## Instructions to follow
Copy every record below, exactly as written.

─── Data to process ───

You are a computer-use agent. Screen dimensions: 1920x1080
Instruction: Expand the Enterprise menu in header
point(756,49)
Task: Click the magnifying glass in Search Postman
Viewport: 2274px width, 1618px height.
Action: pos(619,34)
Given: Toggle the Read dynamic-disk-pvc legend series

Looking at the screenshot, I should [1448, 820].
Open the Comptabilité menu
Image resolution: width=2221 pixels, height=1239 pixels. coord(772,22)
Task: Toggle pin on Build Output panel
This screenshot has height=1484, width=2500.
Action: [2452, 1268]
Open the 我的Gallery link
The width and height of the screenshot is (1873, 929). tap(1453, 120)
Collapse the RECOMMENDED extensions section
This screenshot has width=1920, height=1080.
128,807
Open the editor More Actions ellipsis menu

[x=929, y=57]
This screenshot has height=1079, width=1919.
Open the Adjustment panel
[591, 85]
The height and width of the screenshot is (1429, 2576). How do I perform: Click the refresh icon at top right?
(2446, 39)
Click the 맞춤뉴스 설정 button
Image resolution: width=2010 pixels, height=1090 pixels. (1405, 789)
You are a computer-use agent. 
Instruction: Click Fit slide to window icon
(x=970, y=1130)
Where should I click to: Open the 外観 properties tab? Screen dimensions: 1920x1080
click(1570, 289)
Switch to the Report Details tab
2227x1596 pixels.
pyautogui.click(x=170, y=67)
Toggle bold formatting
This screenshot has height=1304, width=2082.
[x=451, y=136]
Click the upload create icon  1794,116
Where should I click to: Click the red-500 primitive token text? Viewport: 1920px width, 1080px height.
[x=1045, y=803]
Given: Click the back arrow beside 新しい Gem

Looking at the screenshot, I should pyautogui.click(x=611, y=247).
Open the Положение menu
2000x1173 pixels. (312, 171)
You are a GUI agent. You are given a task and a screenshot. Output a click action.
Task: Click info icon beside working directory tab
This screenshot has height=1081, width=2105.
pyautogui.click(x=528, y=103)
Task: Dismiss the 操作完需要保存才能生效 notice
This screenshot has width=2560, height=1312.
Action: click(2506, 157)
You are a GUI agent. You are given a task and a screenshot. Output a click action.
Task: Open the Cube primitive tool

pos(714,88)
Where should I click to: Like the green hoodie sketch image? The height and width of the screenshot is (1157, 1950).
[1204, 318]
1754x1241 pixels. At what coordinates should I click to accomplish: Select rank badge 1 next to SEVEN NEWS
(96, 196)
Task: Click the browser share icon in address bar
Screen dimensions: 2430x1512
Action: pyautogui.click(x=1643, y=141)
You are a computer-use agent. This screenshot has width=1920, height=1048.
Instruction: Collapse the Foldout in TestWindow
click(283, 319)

───

## Output for this task
You are a computer-use agent. Screen dimensions: 1920x1080
Instruction: Expand the Enterprise menu in header
point(756,49)
Task: Click the magnifying glass in Search Postman
Viewport: 2274px width, 1618px height.
Action: pos(619,34)
Given: Toggle the Read dynamic-disk-pvc legend series

Looking at the screenshot, I should [1448, 820].
Open the Comptabilité menu
Image resolution: width=2221 pixels, height=1239 pixels. coord(772,22)
Task: Toggle pin on Build Output panel
This screenshot has height=1484, width=2500.
Action: [2452, 1268]
Open the 我的Gallery link
The width and height of the screenshot is (1873, 929). tap(1453, 120)
Collapse the RECOMMENDED extensions section
This screenshot has width=1920, height=1080.
128,807
Open the editor More Actions ellipsis menu

[x=929, y=57]
This screenshot has height=1079, width=1919.
Open the Adjustment panel
[591, 85]
The height and width of the screenshot is (1429, 2576). How do I perform: Click the refresh icon at top right?
(2446, 39)
Click the 맞춤뉴스 설정 button
Image resolution: width=2010 pixels, height=1090 pixels. (1405, 789)
You are a computer-use agent. 
Instruction: Click Fit slide to window icon
(x=970, y=1130)
Where should I click to: Open the 外観 properties tab? Screen dimensions: 1920x1080
click(1570, 289)
Switch to the Report Details tab
2227x1596 pixels.
pyautogui.click(x=170, y=67)
Toggle bold formatting
This screenshot has height=1304, width=2082.
[x=451, y=136]
Click the upload create icon  1794,116
Where should I click to: Click the red-500 primitive token text? Viewport: 1920px width, 1080px height.
[x=1045, y=803]
Given: Click the back arrow beside 新しい Gem

Looking at the screenshot, I should pyautogui.click(x=611, y=247).
Open the Положение menu
2000x1173 pixels. (312, 171)
You are a GUI agent. You are given a task and a screenshot. Output a click action.
Task: Click info icon beside working directory tab
This screenshot has height=1081, width=2105.
pyautogui.click(x=528, y=103)
Task: Dismiss the 操作完需要保存才能生效 notice
This screenshot has width=2560, height=1312.
Action: click(2506, 157)
You are a GUI agent. You are given a task and a screenshot. Output a click action.
Task: Open the Cube primitive tool

pos(714,88)
Where should I click to: Like the green hoodie sketch image? The height and width of the screenshot is (1157, 1950).
[1204, 318]
1754x1241 pixels. At what coordinates should I click to accomplish: Select rank badge 1 next to SEVEN NEWS
(96, 196)
Task: Click the browser share icon in address bar
Screen dimensions: 2430x1512
Action: pyautogui.click(x=1643, y=141)
You are a computer-use agent. This screenshot has width=1920, height=1048.
Instruction: Collapse the Foldout in TestWindow
click(283, 319)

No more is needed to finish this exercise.